[Direction]
Pull out each line of the material below that contains the string "Identify" and copy it. Case matters.

=-=-=-=-=

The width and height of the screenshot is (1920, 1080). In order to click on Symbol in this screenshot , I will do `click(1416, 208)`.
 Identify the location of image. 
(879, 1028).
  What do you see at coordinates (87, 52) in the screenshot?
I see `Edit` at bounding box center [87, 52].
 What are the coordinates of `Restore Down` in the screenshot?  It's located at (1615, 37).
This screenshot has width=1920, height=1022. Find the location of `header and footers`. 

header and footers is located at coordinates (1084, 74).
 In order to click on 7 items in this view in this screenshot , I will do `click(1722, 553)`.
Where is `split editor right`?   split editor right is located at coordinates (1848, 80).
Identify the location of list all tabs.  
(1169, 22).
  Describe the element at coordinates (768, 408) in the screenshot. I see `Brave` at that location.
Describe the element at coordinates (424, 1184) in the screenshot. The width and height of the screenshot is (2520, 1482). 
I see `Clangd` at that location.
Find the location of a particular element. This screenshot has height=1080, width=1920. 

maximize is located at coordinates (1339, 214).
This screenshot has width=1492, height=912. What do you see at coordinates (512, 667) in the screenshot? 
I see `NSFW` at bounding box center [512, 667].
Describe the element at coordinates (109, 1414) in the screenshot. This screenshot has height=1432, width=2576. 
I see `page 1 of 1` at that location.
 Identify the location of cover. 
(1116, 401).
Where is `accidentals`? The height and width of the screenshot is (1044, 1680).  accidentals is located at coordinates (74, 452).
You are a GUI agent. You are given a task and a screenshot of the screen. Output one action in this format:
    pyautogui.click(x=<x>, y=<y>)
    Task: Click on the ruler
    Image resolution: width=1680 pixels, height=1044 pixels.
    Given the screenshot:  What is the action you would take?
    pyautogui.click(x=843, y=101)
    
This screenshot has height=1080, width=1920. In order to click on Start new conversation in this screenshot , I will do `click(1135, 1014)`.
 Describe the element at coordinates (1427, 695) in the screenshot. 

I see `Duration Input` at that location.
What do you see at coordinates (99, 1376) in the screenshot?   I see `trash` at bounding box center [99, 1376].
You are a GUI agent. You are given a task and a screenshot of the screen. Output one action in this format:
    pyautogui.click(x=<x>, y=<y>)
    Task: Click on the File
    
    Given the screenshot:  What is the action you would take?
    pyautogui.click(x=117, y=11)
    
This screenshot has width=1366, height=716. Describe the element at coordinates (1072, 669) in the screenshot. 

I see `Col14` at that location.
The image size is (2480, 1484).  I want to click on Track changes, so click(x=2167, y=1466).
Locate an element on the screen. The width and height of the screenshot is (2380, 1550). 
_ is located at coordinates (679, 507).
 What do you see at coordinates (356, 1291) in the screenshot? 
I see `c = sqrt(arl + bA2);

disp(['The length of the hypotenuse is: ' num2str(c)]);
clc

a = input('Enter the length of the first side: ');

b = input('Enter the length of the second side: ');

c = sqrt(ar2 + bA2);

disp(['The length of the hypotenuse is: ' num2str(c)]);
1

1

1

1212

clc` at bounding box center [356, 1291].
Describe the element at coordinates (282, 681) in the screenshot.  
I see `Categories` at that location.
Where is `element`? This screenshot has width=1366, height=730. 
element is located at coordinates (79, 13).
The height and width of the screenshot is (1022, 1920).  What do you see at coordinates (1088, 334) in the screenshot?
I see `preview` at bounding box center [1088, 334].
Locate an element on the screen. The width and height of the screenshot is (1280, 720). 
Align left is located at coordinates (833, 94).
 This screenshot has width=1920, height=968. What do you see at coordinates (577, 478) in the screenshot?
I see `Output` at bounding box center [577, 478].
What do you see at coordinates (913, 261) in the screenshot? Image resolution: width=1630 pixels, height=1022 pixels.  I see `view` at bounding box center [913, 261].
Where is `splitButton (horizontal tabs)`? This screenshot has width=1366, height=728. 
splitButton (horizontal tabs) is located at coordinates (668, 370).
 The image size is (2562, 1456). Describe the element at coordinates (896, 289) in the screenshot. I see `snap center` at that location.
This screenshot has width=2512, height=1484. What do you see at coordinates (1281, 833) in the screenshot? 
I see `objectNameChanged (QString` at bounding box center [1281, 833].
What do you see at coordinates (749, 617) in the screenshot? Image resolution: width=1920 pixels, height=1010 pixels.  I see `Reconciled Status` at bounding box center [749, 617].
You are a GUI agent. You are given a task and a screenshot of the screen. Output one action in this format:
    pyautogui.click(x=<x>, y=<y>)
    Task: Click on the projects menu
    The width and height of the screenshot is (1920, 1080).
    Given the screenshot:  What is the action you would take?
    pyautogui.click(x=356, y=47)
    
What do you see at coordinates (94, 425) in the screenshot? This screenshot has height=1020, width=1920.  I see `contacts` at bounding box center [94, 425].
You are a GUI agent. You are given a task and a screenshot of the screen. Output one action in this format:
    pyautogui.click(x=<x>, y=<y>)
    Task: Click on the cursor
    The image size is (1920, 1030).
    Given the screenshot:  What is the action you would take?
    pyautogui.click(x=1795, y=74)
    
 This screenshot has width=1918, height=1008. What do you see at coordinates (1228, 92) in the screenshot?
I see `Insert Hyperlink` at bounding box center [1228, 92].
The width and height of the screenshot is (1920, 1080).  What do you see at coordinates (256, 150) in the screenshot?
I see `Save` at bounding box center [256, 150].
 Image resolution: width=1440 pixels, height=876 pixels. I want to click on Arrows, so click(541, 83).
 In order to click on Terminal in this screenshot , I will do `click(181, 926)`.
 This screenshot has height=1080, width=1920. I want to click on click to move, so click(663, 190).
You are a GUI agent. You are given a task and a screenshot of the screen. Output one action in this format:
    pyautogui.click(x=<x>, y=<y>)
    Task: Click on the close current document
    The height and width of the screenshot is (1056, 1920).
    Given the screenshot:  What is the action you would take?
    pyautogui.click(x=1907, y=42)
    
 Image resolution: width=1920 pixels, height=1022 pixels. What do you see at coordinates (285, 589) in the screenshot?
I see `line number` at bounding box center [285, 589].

=-=-=-=-=

[Solution to this task]
 Identify the location of image. 
Identify the location of list all tabs.  
 Identify the location of cover. 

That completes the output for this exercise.